本当は、とシグリィも雨を見ながら続けた。
「セレンの転移術で移動するつもりだったんだ。そもそも、セレンが転移術をできる人間だと察したからこそ、『彼』はセレン一人を危険視した」
「……彼というのは、やっぱり――」
「ユドクリフ・ウォレスター。……だと思われる人物」
まだ確定ではないな、と言い足してあごに指をかける。「彼は今ごろクルッカにいるんだと思うんだが……いったい何がしたいのだろうな」
「カミルたちを始末しちゃいたいんじゃないですかー?」
「明るく言うんじゃないセレン。

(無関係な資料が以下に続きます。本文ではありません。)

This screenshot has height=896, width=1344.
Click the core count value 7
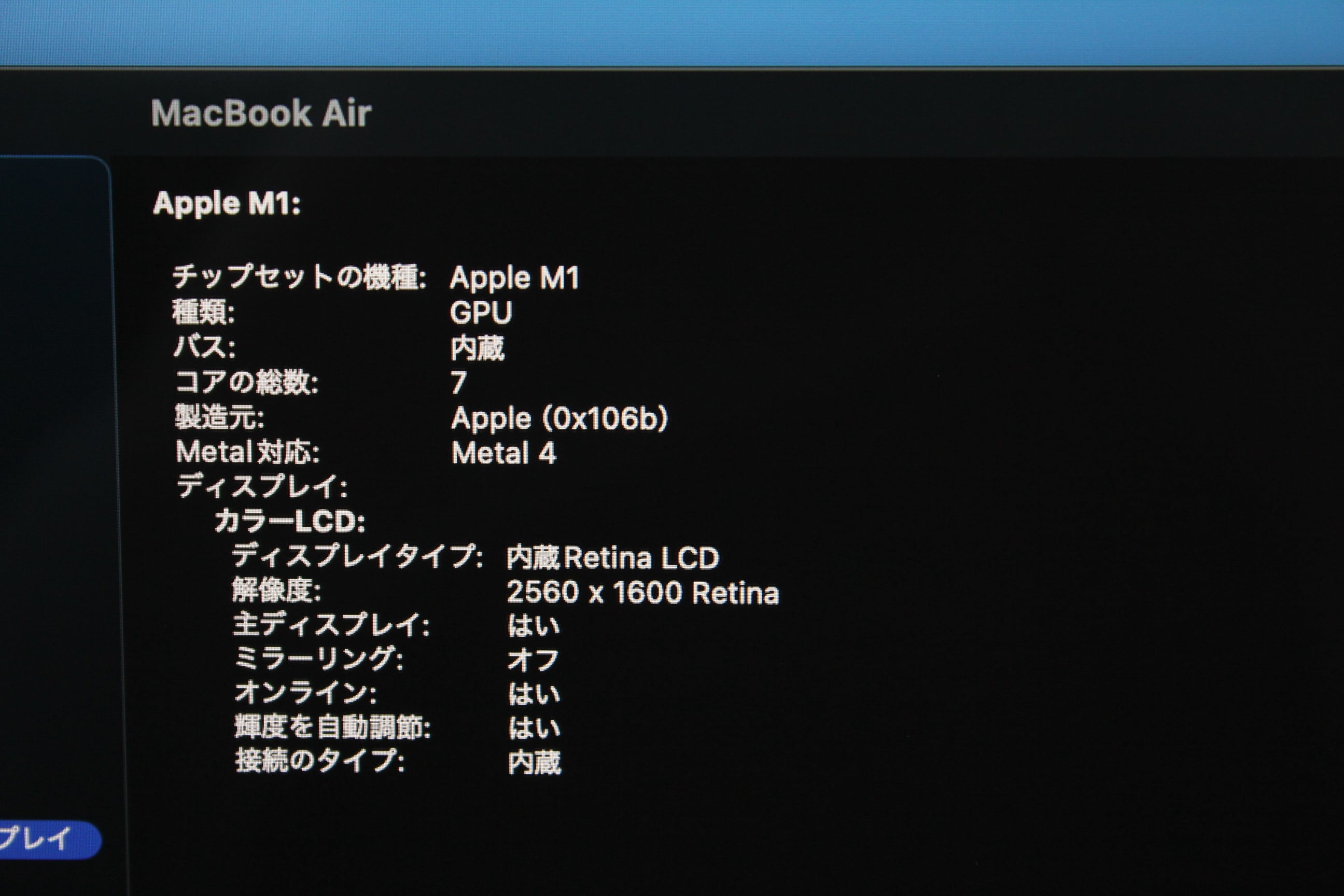(x=458, y=383)
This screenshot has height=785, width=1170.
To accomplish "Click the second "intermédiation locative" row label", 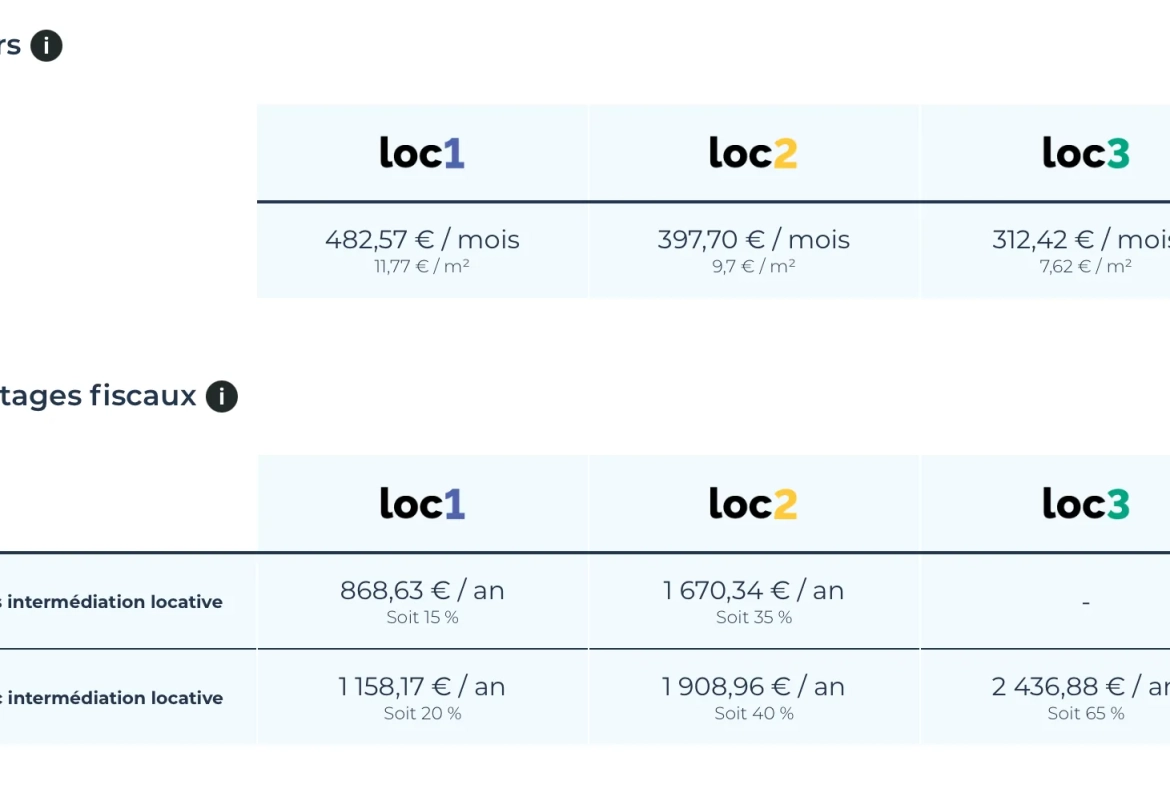I will click(x=112, y=698).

とはいえ、そうだな、普通に考えたらそうしたいんだろうが――」
ふと、これが気になるな、とシグリィはずっと閉じたままだった片手の掌を開いた。
彼の手にあったのは、掌に包んでしまえるほど小さな、木彫り細工の像――
あ、とセレンが口を手で覆う。
「それ、地租四神の朱雀じゃないですか! アブないですよシグリィ様、捨てちゃわないと、誰かに見られでもしたら!」
「心配するな。サモラには地租四神信仰を排斥した歴史はない」
「でもでもマザーヒルズは地租四神が大っ嫌いじゃないですか」
「まあそうなんだが。……どうした、ラナ?」
シグリィの視線が黙っていたラナーニャに向く。重ねてセレンの視線も。
ラナーニャはおそるおそる口を開いた。
「ち、地租四神って……大陸四神の、か?」
「地租四神と言ったら一種類しかないと思うよ」
「で、でも。だったら!」
思わず声が強くなった。「排斥なんて、どうして……!」
それを聞いて――
シグリィが珍しく目を丸くした。何かを考えるように視線を虚空に投げ、それから改めてラナーニャを見つめる。
とても真剣に。
「ラナ。シレジアでは地租四神をどう伝えているのか、教えてくれないか」
「――、シレジア、では……」
言葉に詰まった。シレジアでは。それはとりもなおさず『シレジア以外では』違うということだ。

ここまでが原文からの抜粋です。